You can't just commit a part of the index. The index/staging area is where your next commit is built. Asking to commit only part of it makes no sense.

I'm going to speculate that you've staged a bunch of changes, you don't want to unstage them all (because then you'd need to work through all the changes again to find and re-stage them), but you've realised you actually wanted to make multiple commits out of what you've staged.

There are many ways you could achieve the end goal. A couple of fairly straightforward options are:

a) Unstage the bit you wanted to commit, and then go ahead and commit the rest. Then stage and commit the thing you wanted to commit first. If you're unhappy with the commit order, re-order them afterwards in an interactive rebase.

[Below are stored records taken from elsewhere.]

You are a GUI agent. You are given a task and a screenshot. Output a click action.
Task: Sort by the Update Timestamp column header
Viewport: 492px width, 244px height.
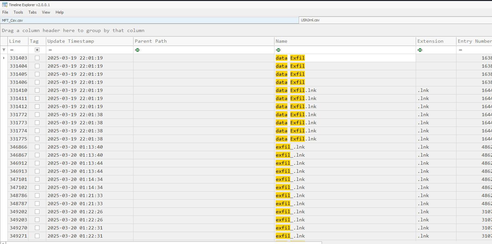[x=71, y=41]
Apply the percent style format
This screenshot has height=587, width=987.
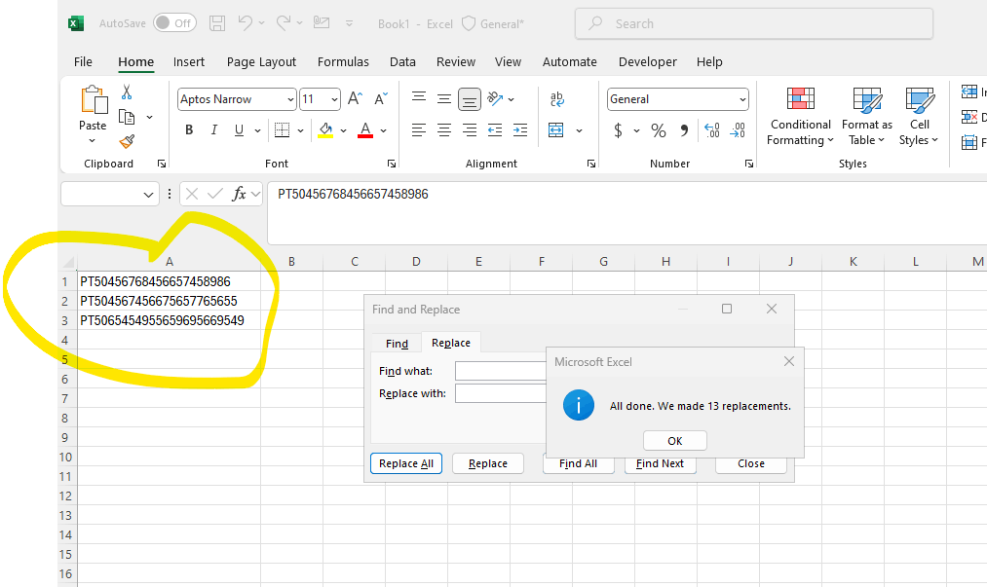[x=659, y=130]
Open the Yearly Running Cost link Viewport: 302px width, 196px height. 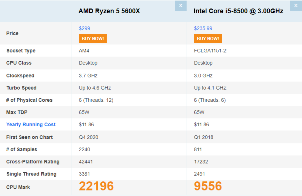pos(31,124)
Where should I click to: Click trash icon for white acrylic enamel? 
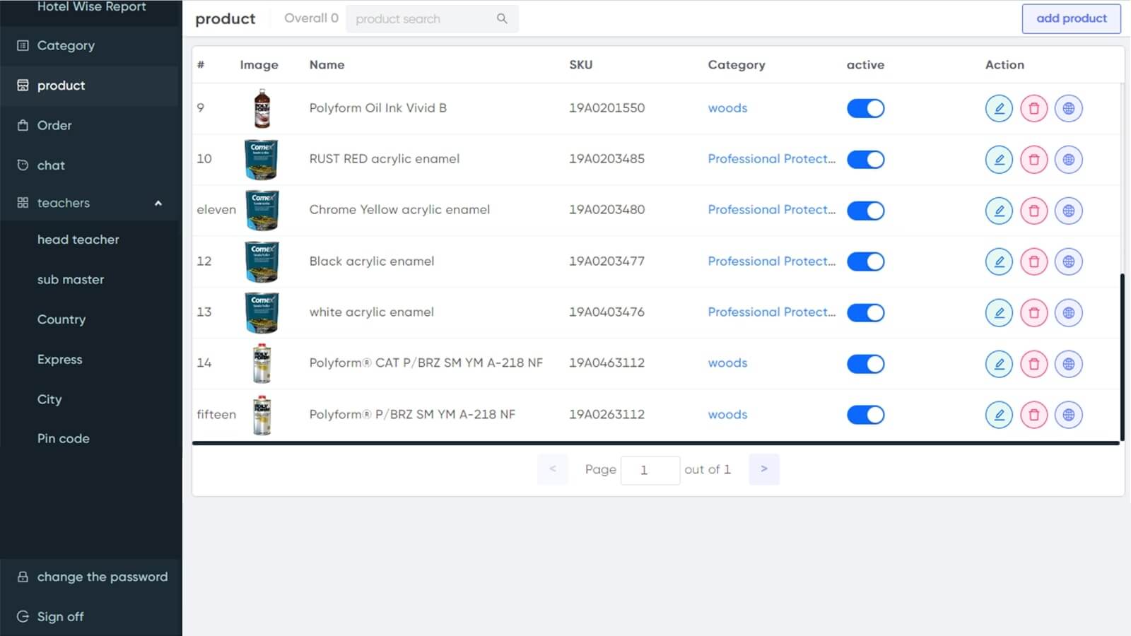(1033, 312)
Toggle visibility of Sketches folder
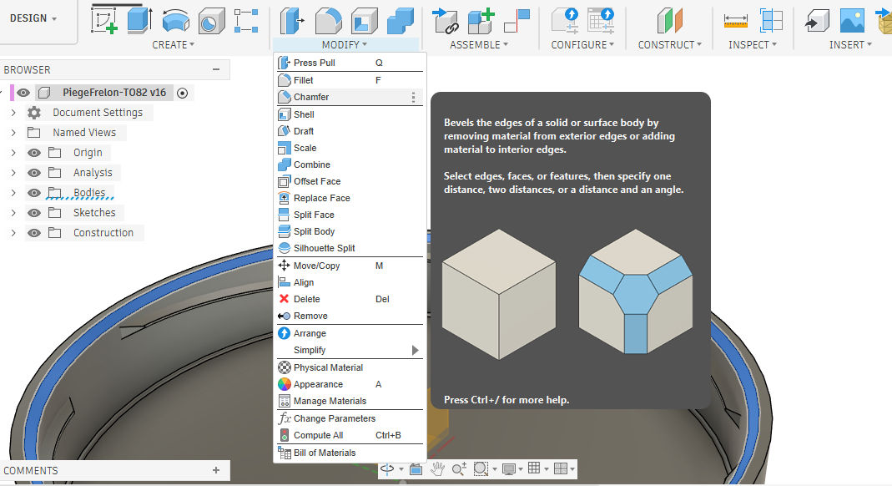 pos(34,213)
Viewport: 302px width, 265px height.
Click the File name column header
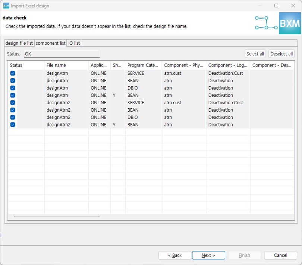[x=66, y=65]
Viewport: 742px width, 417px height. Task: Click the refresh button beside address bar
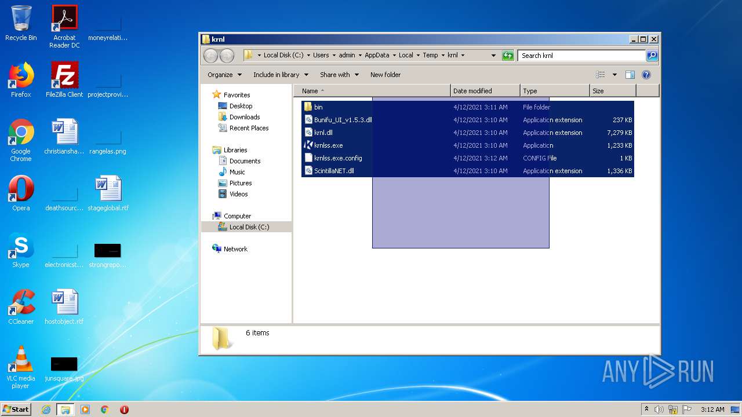[x=508, y=56]
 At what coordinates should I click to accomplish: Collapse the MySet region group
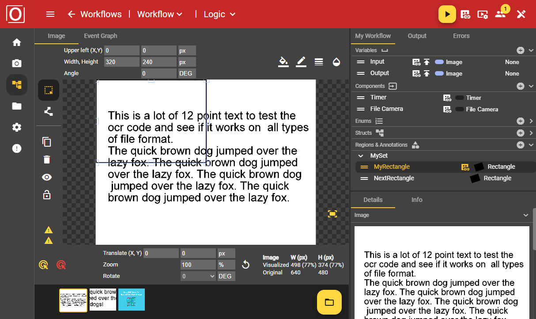361,156
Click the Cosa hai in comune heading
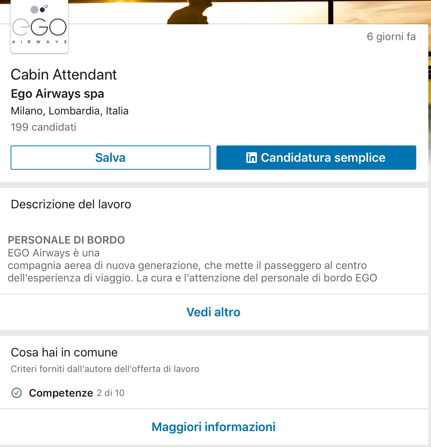 pos(64,353)
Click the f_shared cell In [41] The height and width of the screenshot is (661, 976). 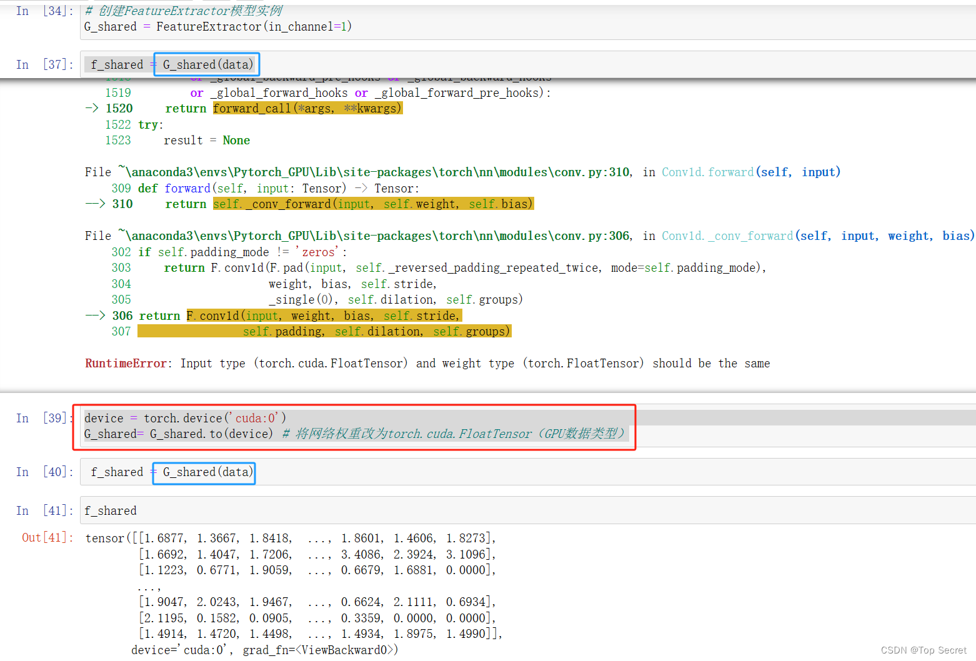point(110,510)
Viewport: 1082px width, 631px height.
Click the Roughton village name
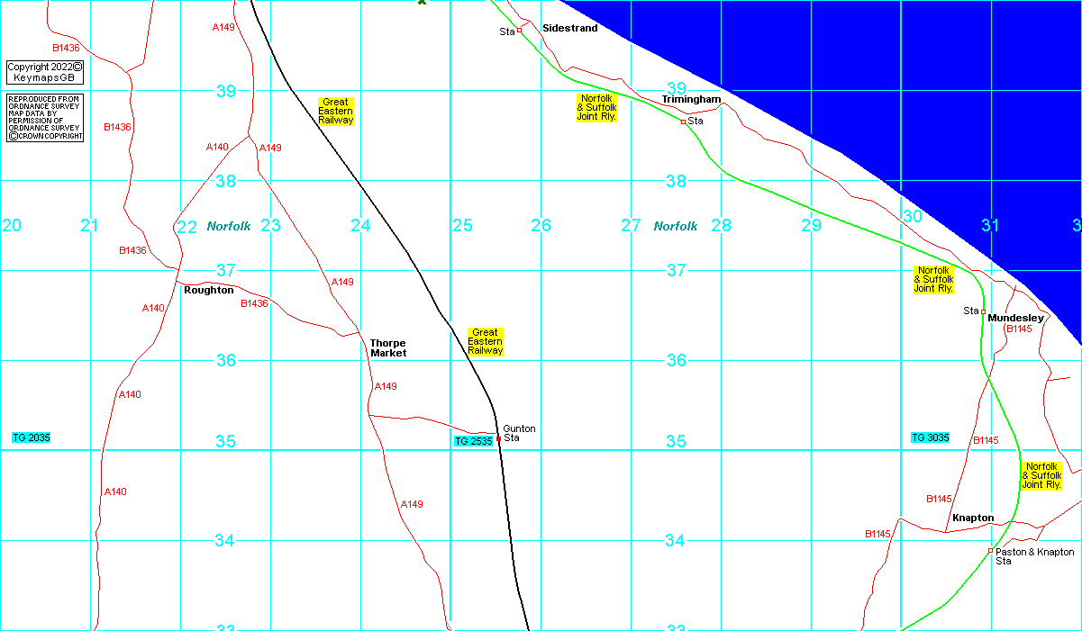click(208, 290)
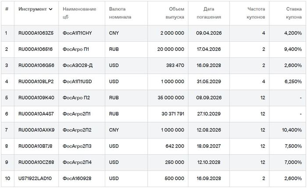
Task: Click the RU000A109K40 instrument code
Action: pos(36,98)
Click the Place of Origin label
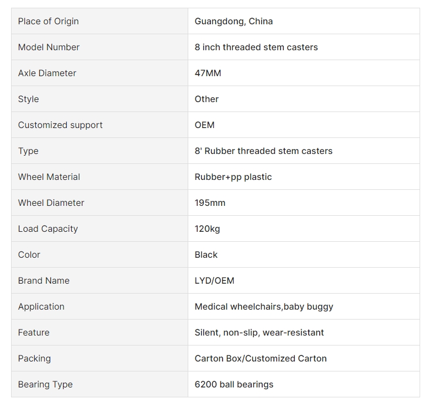Image resolution: width=440 pixels, height=404 pixels. tap(48, 22)
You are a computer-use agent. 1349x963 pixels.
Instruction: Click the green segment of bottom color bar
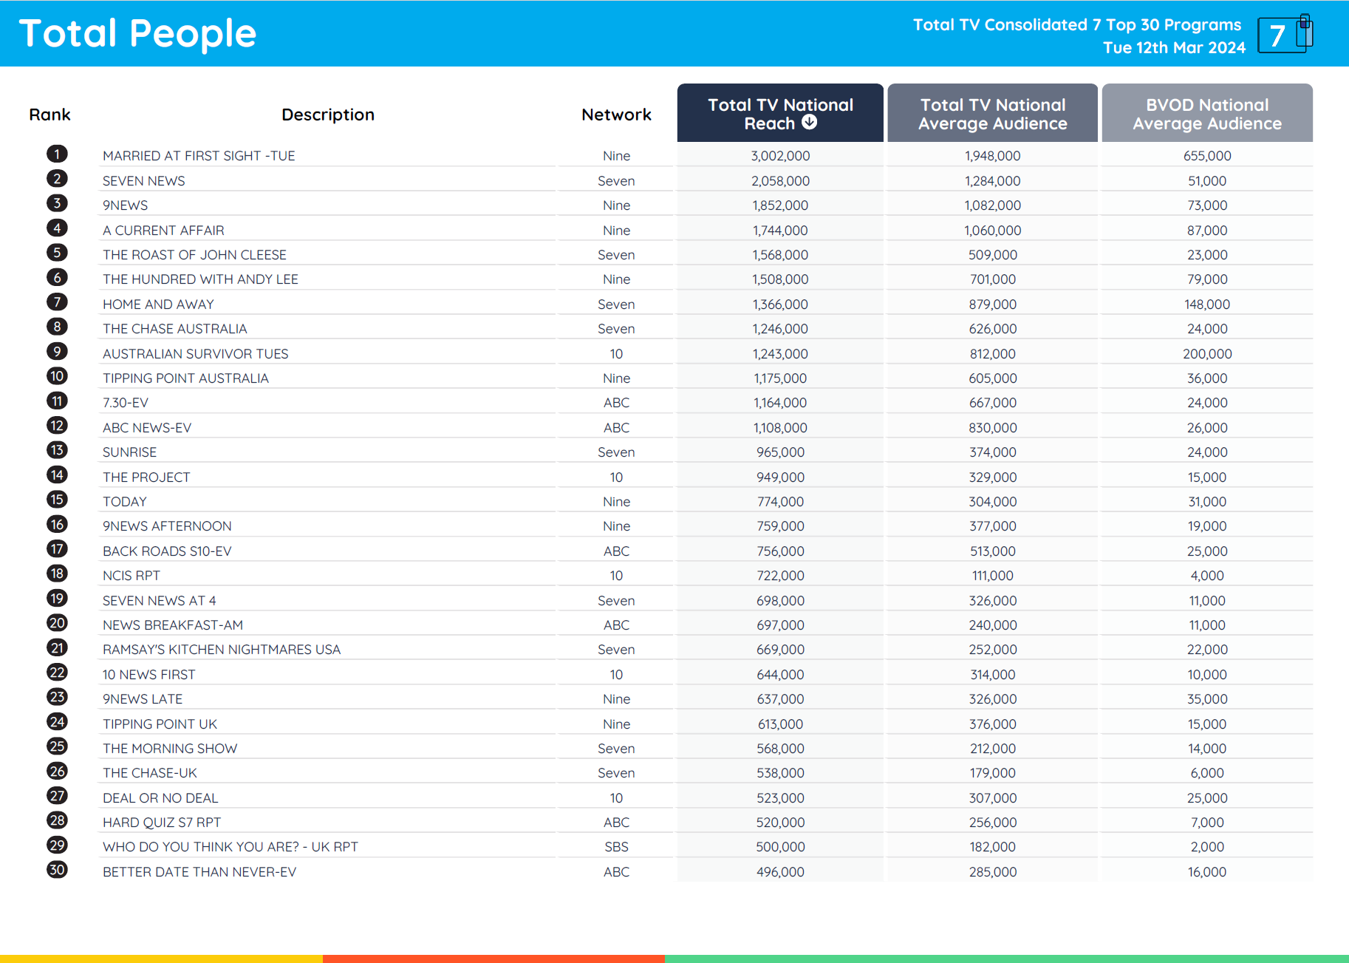pyautogui.click(x=1006, y=959)
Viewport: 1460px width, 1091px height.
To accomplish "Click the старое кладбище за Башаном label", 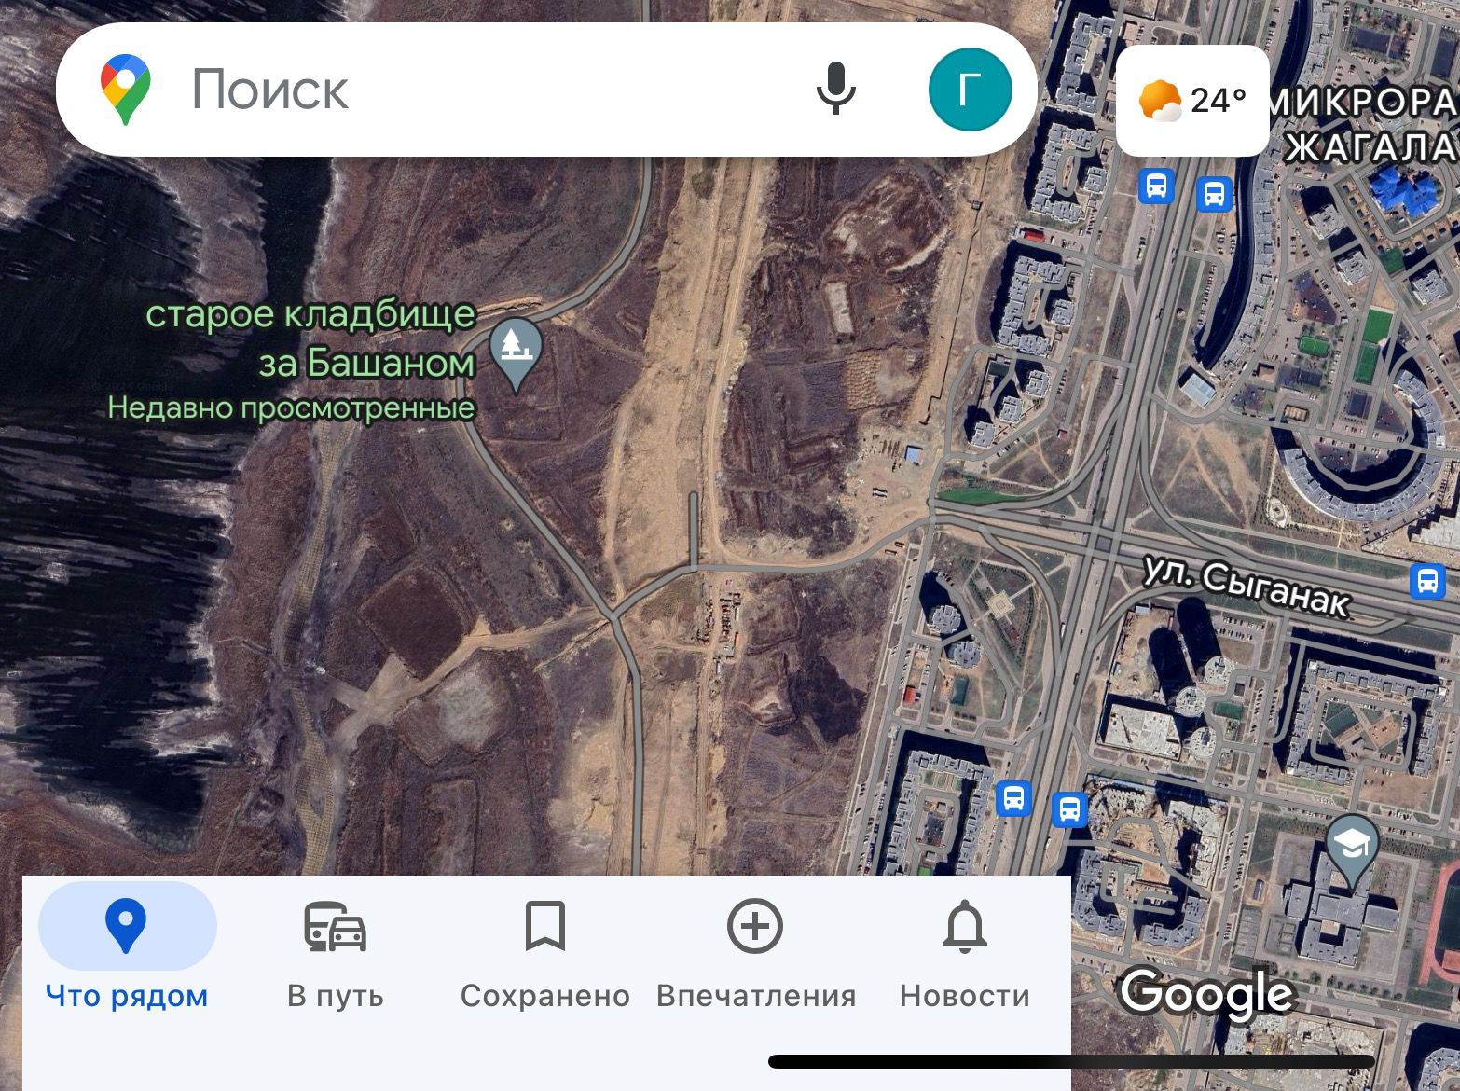I will (311, 338).
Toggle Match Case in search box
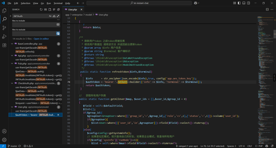The image size is (276, 148). pos(50,16)
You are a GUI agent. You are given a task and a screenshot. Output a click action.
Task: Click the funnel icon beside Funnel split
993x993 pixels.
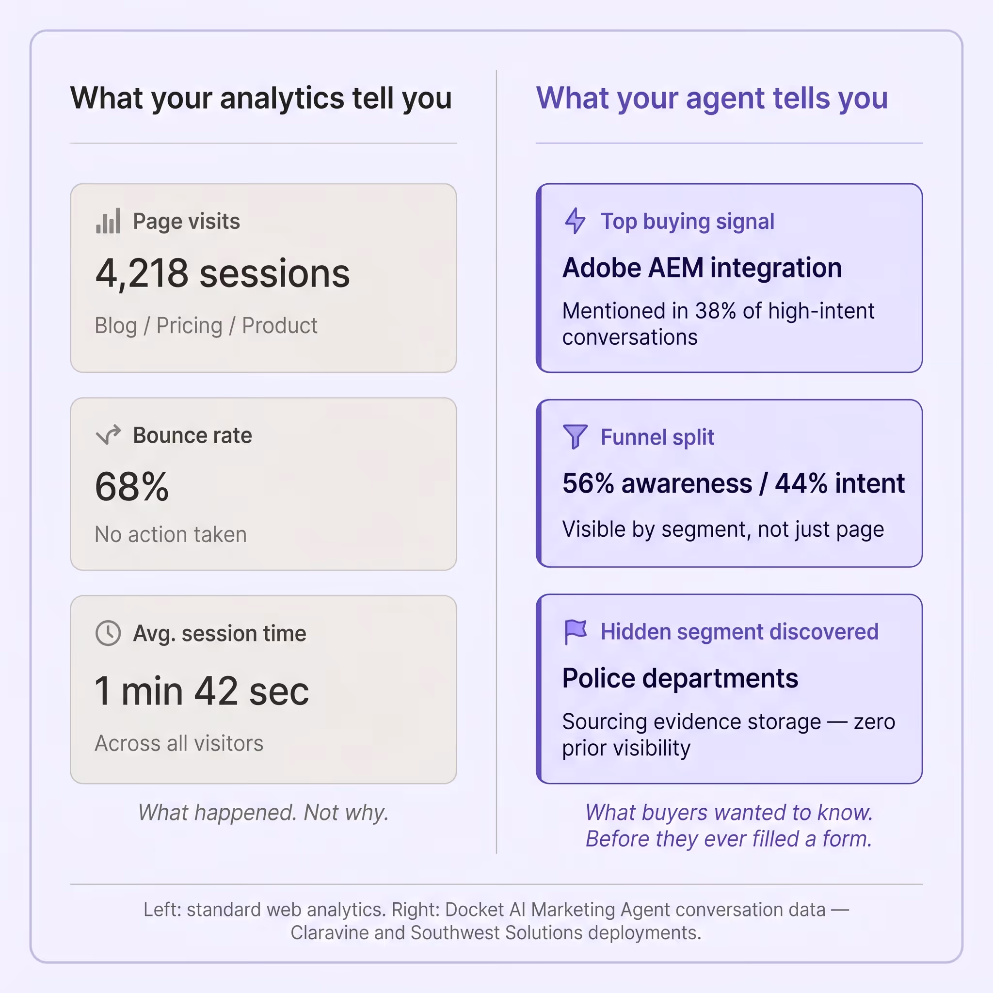pyautogui.click(x=575, y=436)
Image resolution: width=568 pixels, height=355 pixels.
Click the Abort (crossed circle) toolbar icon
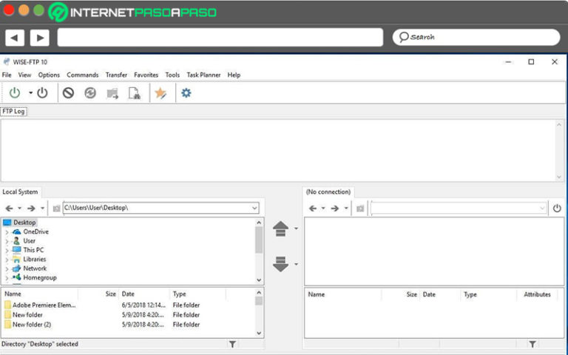(68, 92)
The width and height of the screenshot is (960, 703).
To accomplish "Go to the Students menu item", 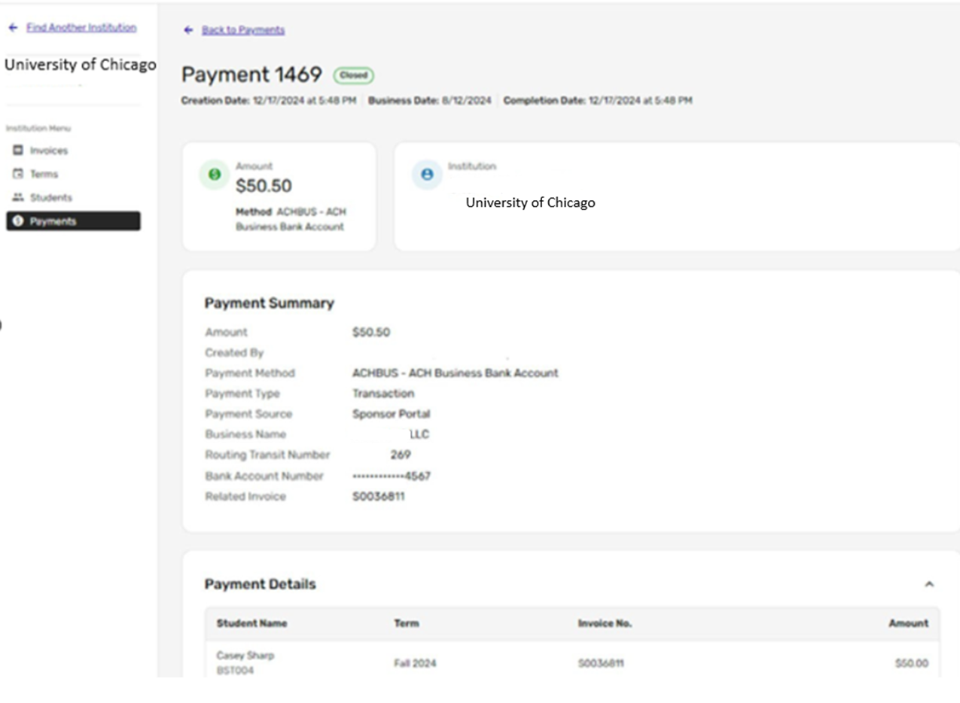I will 50,197.
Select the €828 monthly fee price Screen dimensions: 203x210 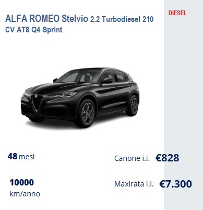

b) Using Magit's stashing facilities, stash the worktree (only), leaving you with no changes other than what is staged. Now unstage everything, and re-stage the thing you want to commit first (and commit it). Then re-stage all of the unstaged changes and finally apply the stash to get back to where you started (new commit excepted).

  • 1
    Thx, after my study, i found in solution a) I should take cursor on Staged, type u to unstage all files, and stage the single file to commit. And in solution b) , type z and z to stash, and s to stage the file to commit.
    – zhouji
    Commented Oct 19, 2015 at 12:31
  • @byboating you can also use U to unstage all without moving the cursor.
    – npostavs
    Commented Oct 20, 2015 at 0:36
  • 1
    It is possible via the terminal to commit only some files. See man git-commit. Essentially git commit [files] -m "your message" has an implied --only flag to only commit the staged changes related to the given files.